È recentissima la pronuncia della Cassazione in tema di interrogatorio formale, con la quale la Suprema Corte ha chiarito che l’interrogatorio formale resta una prerogativa della parte che lo richiede, e pertanto, la rinuncia all’espletamento di tale mezzo non è subordinata all’adesione dell’interrogando, né tantomeno di quella del Giudice.

La vicenda in esame aveva visto l’attrice ricorrere, in quanto controparte aveva istaurato dei paletti in metallo, che impedivano il passaggio ed il transito verso l’area adiacente al fabbricato di sua proprietà. Il Giudice di prime cure, pur ordinando la rimozione di tali paletti, ostativi al transito, non emetteva l’ordine di reintegrazione nel possesso della servitù contigua al cortile antistante il fabbricato, e per tale ragione l’originaria parte attrice ricorreva in appello, reiterando la domanda di reintegrazione.

La Corte adita, di tal che, non procedeva all’interrogatorio formale della controparte, in quanto la parte istante rinunciava a tale mezzo istruttorio. Tuttavia ordinava il compimento della prova per testi e all’esito della stessa accoglieva la domanda di parte attrice.

I soccombenti ricorrevano in Cassazione, sulla base del fatto che la Corte d’Appello in un primo momento aveva ammesso l’interrogatorio formale e, successivamente, non aveva proceduto al suo espletamento su rinuncia di controparte, senza espressa adesione dei chiamati a renderlo e dell’organo giudicante.

La tesi dei ricorrenti trovava un appiglio, seppur pretestuoso, in un orientamento dottrinale che contesta la libera rinunciabilità da parte del richiedente dell’interrogatorio, secondo il quale si violerebbe il principio dell’acquisizione della prova. In verità tale principio sancisce soltanto l’impossibilità per le parti di disporre degli effetti di prove già assunte, non anche l’impossibilità di rinunciare a quelle solamente dedotte.
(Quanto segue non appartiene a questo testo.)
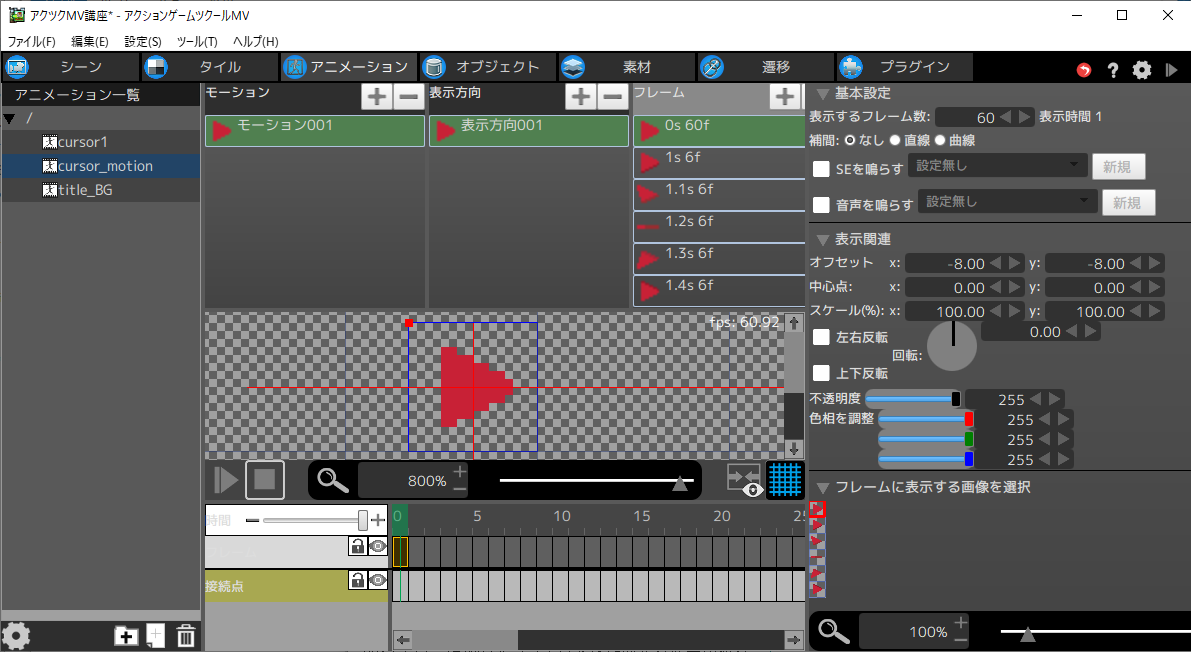This screenshot has height=652, width=1191.
Task: Select the 直線 interpolation radio button
Action: (x=895, y=141)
La Cassazione ha rigettato quindi il ricorso, chiarendo che: “la parte deferente interessata all’espletamento dell’interrogatorio formale della controparte, vi può rinunciare liberamente senza necessità di assenso delle controparti o del Giudice, ciò specularmente rispetto all’impossibilità per la parte di chiedere il proprio interrogatorio formale”.